According to Ruskin, the greatest painter of waterfalls was J.M.W. Turner, who alone could illustrate "the majesty of motion" of these tumbling torrents. Here we see Turner's powerful presentation of the Alpine gorge Dazio Grande, 1843, juxtaposed with depictions of waterfalls by John Robert Cozens, John Constable, Edward Lear, and other master landscape painters to reveal the variety of materials, colors, lines, and brushstrokes used to portray these turbulent torrents. This diversity of styles and media in turn gives each cataract a unique character-playful, poetic, breathtaking, or terrifying-thereby capturing the rainbow of emotional responses such sites elicit.

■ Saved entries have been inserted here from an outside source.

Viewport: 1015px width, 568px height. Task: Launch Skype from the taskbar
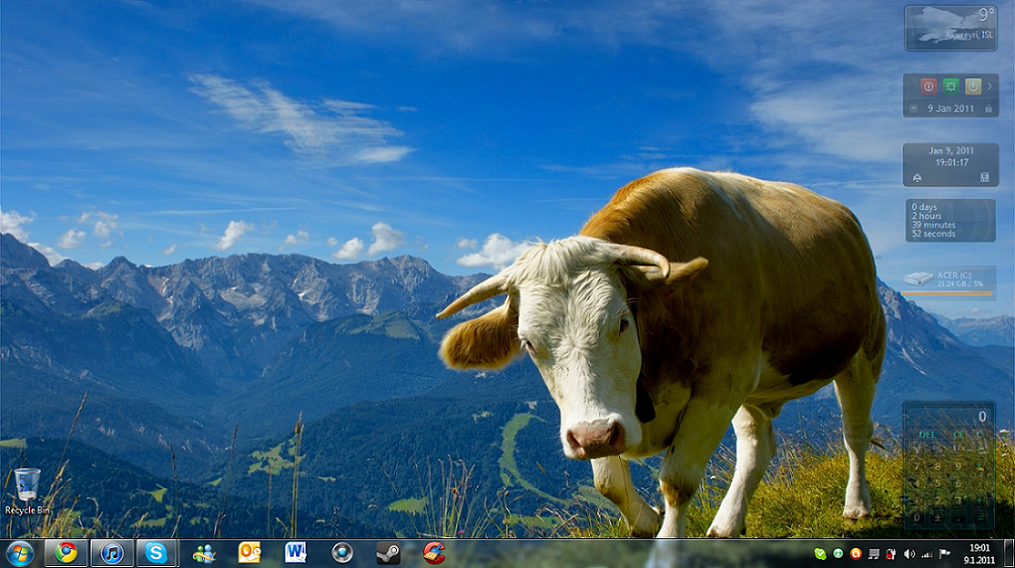click(x=157, y=553)
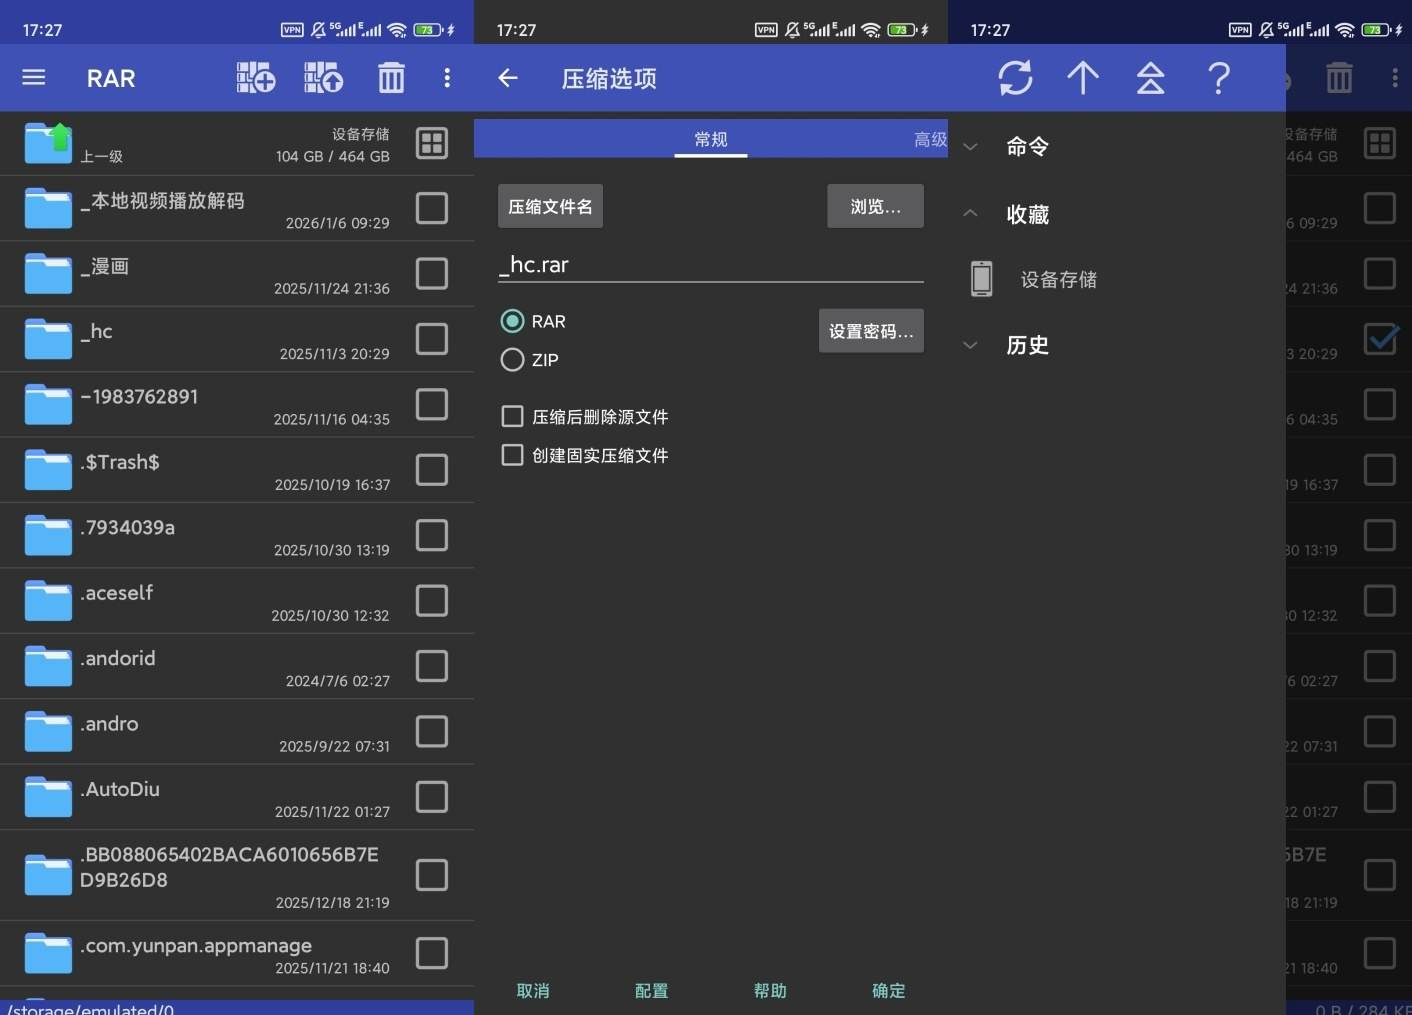The width and height of the screenshot is (1412, 1015).
Task: Tap the _hc.rar archive name field
Action: coord(710,265)
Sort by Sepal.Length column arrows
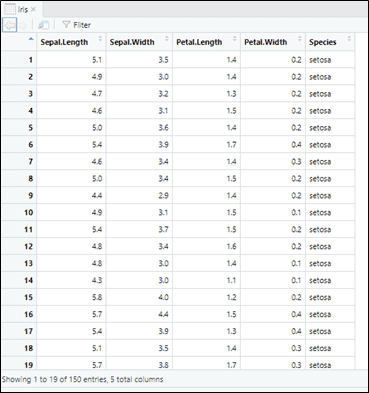This screenshot has height=393, width=369. [100, 39]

For many period viewers, these works celebrated both the sentiments inspired by waterfalls and the active agency of rushing rivers in Earth's geological history, slowly carving into the planet's surface to form magnificent mountains or gentle valleys. Artists, scientists, writers, and tourists traveled great distances to gaze on rocks and rapids, and this exhibition follows Turner, Ruskin, and their contemporaries to such sites of artistic and poetic inspiration in Britain, Switzerland, and beyond.